* **What you are asked to do**: Please write out the data below again, swapping every "Instruction" for "Command" and keeping everything else the same.

* **Data records**:

* begin *

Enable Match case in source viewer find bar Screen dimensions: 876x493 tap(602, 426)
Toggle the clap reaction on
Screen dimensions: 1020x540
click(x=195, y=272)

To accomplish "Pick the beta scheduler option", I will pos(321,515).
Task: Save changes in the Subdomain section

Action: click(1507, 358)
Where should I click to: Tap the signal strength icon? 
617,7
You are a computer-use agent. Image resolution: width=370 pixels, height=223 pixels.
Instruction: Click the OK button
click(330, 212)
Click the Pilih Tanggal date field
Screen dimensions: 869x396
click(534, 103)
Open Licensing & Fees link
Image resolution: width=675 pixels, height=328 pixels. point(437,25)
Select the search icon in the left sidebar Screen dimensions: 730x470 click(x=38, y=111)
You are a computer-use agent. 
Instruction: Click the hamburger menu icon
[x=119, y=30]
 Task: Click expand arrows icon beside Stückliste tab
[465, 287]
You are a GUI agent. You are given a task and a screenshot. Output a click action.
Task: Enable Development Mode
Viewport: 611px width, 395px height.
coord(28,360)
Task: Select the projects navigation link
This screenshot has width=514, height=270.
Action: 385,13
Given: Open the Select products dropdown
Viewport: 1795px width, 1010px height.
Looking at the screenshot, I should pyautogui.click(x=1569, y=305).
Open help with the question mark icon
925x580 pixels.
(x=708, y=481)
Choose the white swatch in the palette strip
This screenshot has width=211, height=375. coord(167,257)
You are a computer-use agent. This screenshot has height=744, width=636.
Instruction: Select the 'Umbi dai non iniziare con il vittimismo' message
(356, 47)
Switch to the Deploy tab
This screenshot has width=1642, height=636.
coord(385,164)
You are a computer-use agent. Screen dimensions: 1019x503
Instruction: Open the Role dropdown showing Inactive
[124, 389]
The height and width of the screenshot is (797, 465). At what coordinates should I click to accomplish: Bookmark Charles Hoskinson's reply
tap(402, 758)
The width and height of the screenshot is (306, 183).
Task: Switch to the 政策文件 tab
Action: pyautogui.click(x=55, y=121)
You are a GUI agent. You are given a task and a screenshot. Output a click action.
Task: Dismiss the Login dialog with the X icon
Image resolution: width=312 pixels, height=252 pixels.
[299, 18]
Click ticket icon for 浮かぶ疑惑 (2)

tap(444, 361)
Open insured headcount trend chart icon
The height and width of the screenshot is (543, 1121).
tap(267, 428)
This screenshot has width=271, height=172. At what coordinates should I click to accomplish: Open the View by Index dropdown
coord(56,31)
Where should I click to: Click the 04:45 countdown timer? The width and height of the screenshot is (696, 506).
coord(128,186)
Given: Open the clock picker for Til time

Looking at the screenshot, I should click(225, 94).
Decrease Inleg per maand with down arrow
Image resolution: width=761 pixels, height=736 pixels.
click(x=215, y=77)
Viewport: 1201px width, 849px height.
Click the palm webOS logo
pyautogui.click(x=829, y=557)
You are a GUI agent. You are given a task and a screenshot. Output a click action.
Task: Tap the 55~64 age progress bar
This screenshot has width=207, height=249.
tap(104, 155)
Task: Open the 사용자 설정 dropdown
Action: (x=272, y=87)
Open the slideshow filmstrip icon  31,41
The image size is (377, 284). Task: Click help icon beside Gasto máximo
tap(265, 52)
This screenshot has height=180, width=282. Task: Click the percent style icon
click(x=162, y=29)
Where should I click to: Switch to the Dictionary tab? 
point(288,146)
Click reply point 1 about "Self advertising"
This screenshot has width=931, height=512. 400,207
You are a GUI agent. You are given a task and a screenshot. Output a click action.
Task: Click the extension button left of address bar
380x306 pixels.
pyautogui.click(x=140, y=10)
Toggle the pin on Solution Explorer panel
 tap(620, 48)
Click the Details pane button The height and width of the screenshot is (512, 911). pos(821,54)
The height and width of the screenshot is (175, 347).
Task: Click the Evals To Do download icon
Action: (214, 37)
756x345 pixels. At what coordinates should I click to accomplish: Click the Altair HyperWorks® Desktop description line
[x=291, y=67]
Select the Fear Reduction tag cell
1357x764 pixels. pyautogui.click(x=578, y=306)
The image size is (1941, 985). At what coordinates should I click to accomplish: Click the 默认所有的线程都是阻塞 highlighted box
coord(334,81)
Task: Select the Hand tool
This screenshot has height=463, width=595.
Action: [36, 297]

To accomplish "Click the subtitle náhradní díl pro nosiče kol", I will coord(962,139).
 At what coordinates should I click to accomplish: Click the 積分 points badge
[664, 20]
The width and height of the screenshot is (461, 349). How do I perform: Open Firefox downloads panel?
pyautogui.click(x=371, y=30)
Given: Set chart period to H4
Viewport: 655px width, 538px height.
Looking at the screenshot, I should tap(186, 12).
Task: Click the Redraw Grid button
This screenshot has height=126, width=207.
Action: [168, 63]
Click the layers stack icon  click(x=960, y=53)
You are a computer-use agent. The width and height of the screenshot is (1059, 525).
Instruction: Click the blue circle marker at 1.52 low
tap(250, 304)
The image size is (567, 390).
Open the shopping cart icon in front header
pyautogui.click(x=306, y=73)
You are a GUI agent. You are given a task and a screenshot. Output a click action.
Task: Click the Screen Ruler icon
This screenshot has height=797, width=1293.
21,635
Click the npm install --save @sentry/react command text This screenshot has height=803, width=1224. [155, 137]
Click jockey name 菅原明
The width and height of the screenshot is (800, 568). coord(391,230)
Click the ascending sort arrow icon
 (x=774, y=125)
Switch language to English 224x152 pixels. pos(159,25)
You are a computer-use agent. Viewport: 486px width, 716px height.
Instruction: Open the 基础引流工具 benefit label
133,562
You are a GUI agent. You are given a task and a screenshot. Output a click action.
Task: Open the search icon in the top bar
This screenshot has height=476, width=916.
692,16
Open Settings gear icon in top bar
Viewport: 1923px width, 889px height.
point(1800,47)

* end *

* **Answer to the problem**:
Enable Match case in source viewer find bar Screen dimensions: 876x493 tap(602, 426)
Toggle the clap reaction on
Screen dimensions: 1020x540
click(x=195, y=272)

To accomplish "Pick the beta scheduler option", I will pos(321,515).
Task: Save changes in the Subdomain section

Action: click(1507, 358)
Where should I click to: Tap the signal strength icon? 
617,7
You are a computer-use agent. Image resolution: width=370 pixels, height=223 pixels.
Command: Click the OK button
click(330, 212)
Click the Pilih Tanggal date field
Screen dimensions: 869x396
click(534, 103)
Open Licensing & Fees link
Image resolution: width=675 pixels, height=328 pixels. point(437,25)
Select the search icon in the left sidebar Screen dimensions: 730x470 click(x=38, y=111)
You are a computer-use agent. 
Command: Click the hamburger menu icon
[x=119, y=30]
 Task: Click expand arrows icon beside Stückliste tab
[465, 287]
You are a GUI agent. You are given a task and a screenshot. Output a click action.
Task: Enable Development Mode
Viewport: 611px width, 395px height.
coord(28,360)
Task: Select the projects navigation link
This screenshot has width=514, height=270.
Action: 385,13
Given: Open the Select products dropdown
Viewport: 1795px width, 1010px height.
Looking at the screenshot, I should pyautogui.click(x=1569, y=305).
Open help with the question mark icon
925x580 pixels.
(x=708, y=481)
Choose the white swatch in the palette strip
This screenshot has width=211, height=375. coord(167,257)
You are a computer-use agent. This screenshot has height=744, width=636.
Command: Select the 'Umbi dai non iniziare con il vittimismo' message
(356, 47)
Switch to the Deploy tab
This screenshot has width=1642, height=636.
coord(385,164)
You are a computer-use agent. Screen dimensions: 1019x503
Command: Open the Role dropdown showing Inactive
[124, 389]
The height and width of the screenshot is (797, 465). At what coordinates should I click to accomplish: Bookmark Charles Hoskinson's reply
tap(402, 758)
The width and height of the screenshot is (306, 183).
Task: Switch to the 政策文件 tab
Action: pyautogui.click(x=55, y=121)
You are a GUI agent. You are given a task and a screenshot. Output a click action.
Task: Dismiss the Login dialog with the X icon
Image resolution: width=312 pixels, height=252 pixels.
[299, 18]
Click ticket icon for 浮かぶ疑惑 (2)

tap(444, 361)
Open insured headcount trend chart icon
The height and width of the screenshot is (543, 1121).
tap(267, 428)
This screenshot has width=271, height=172. At what coordinates should I click to accomplish: Open the View by Index dropdown
coord(56,31)
Where should I click to: Click the 04:45 countdown timer? The width and height of the screenshot is (696, 506).
coord(128,186)
Given: Open the clock picker for Til time

Looking at the screenshot, I should click(225, 94).
Decrease Inleg per maand with down arrow
Image resolution: width=761 pixels, height=736 pixels.
click(x=215, y=77)
Viewport: 1201px width, 849px height.
Click the palm webOS logo
pyautogui.click(x=829, y=557)
You are a GUI agent. You are given a task and a screenshot. Output a click action.
Task: Tap the 55~64 age progress bar
This screenshot has width=207, height=249.
tap(104, 155)
Task: Open the 사용자 설정 dropdown
Action: (x=272, y=87)
Open the slideshow filmstrip icon  31,41
The image size is (377, 284). Task: Click help icon beside Gasto máximo
tap(265, 52)
This screenshot has height=180, width=282. Task: Click the percent style icon
click(x=162, y=29)
Where should I click to: Switch to the Dictionary tab? 
point(288,146)
Click reply point 1 about "Self advertising"
This screenshot has width=931, height=512. 400,207
You are a GUI agent. You are given a task and a screenshot. Output a click action.
Task: Click the extension button left of address bar
380x306 pixels.
pyautogui.click(x=140, y=10)
Toggle the pin on Solution Explorer panel
 tap(620, 48)
Click the Details pane button The height and width of the screenshot is (512, 911). pos(821,54)
The height and width of the screenshot is (175, 347).
Task: Click the Evals To Do download icon
Action: (214, 37)
756x345 pixels. At what coordinates should I click to accomplish: Click the Altair HyperWorks® Desktop description line
[x=291, y=67]
Select the Fear Reduction tag cell
1357x764 pixels. pyautogui.click(x=578, y=306)
The image size is (1941, 985). At what coordinates should I click to accomplish: Click the 默认所有的线程都是阻塞 highlighted box
coord(334,81)
Task: Select the Hand tool
This screenshot has height=463, width=595.
Action: [36, 297]

To accomplish "Click the subtitle náhradní díl pro nosiče kol", I will coord(962,139).
 At what coordinates should I click to accomplish: Click the 積分 points badge
[664, 20]
The width and height of the screenshot is (461, 349). How do I perform: Open Firefox downloads panel?
pyautogui.click(x=371, y=30)
Given: Set chart period to H4
Viewport: 655px width, 538px height.
Looking at the screenshot, I should tap(186, 12).
Task: Click the Redraw Grid button
This screenshot has height=126, width=207.
Action: [168, 63]
Click the layers stack icon  click(x=960, y=53)
You are a computer-use agent. The width and height of the screenshot is (1059, 525).
Command: Click the blue circle marker at 1.52 low
tap(250, 304)
The image size is (567, 390).
Open the shopping cart icon in front header
pyautogui.click(x=306, y=73)
You are a GUI agent. You are given a task and a screenshot. Output a click action.
Task: Click the Screen Ruler icon
This screenshot has height=797, width=1293.
21,635
Click the npm install --save @sentry/react command text This screenshot has height=803, width=1224. [155, 137]
Click jockey name 菅原明
The width and height of the screenshot is (800, 568). coord(391,230)
Click the ascending sort arrow icon
 (x=774, y=125)
Switch language to English 224x152 pixels. pos(159,25)
You are a computer-use agent. Viewport: 486px width, 716px height.
Command: Open the 基础引流工具 benefit label
133,562
You are a GUI agent. You are given a task and a screenshot. Output a click action.
Task: Open the search icon in the top bar
This screenshot has height=476, width=916.
692,16
Open Settings gear icon in top bar
Viewport: 1923px width, 889px height.
point(1800,47)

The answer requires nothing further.